Despite operating in segments vulnerable to uncertainty over government reimbursements, both businesses maintained dominant market shares. That allowed an Onex-led investor group to reap a 7.7 times net return on cost -- among the year's best exits. All told, investors reaped a 46% internal rate of return.
Among other plans, Le Blanc envisioned expanding EmCare's physician staffing model beyond the emergency room into other areas such as radiology, teleradiology and surgery units. The company recruited doctors known as hospitalists to manage patient care. The unit now accounts for 60% of total net revenue.
The idea, says CEO William A. Sanger, who joined in 2005, is to better manage patient care, avoiding "episodic care," where different physicians see a patient with little coordination, to reduce costs.
American Medical, founded in 1992 to consolidate ambulance companies, has made more than 200 acquisitions since inception. Now one of the few large providers in a fragmented sector, it contributes 40% of revenue.
Sanger says EMS is the only private exclusive contractor with FEMA, which picked EMS in 2007 after it recommended a more unified approach to government response to emergencies.

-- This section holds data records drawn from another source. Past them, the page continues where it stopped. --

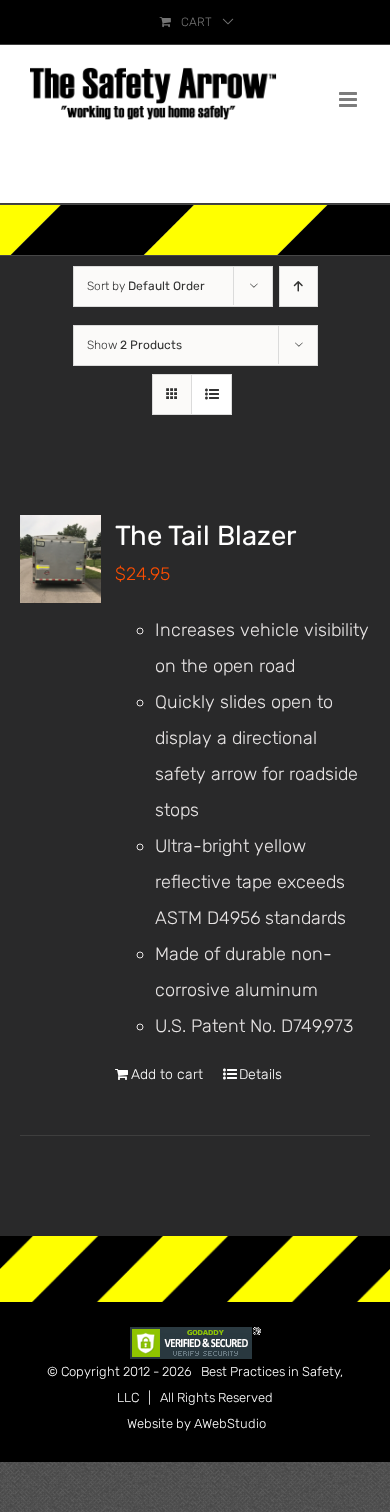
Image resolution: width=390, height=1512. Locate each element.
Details (260, 1074)
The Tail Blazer (205, 535)
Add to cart (167, 1074)
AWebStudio (230, 1423)
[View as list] (211, 394)
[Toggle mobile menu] (349, 99)
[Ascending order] (298, 286)
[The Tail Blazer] (60, 559)
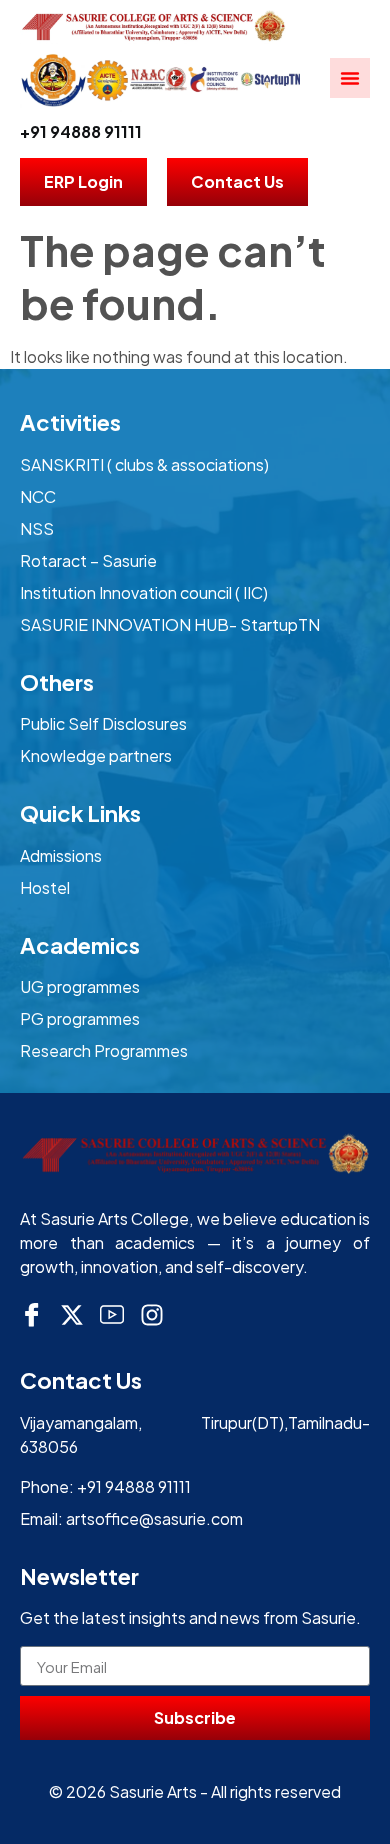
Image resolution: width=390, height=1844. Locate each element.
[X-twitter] (72, 1315)
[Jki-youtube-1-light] (112, 1315)
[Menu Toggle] (350, 78)
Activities (70, 422)
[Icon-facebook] (32, 1315)
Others (57, 682)
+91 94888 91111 (81, 131)
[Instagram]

During Onex's ownership, Ebitda grew from $132 million in 2005 to $322 million in 2010, or a compounded 16% annual rate. Revenue also went from $1.6 billion in 2005 to $2.8 billion in 2010.
Less than a year after the buyout, Onex took EMS public at $14 a share, more than double the $6.67 per share purchase price in December 2005. By the time Clayton, Dubilier & Rice LLC purchased it in March 2011, the value had soared to $64 a share, or $3.2 billion.
Net debt was only $85 million, while cash was $335 million, says Le Blanc, who credits CEO Sanger for shrewd stewardship of the business.
Which goes to show that private equity, together with some very good management, can create value without too much leverage.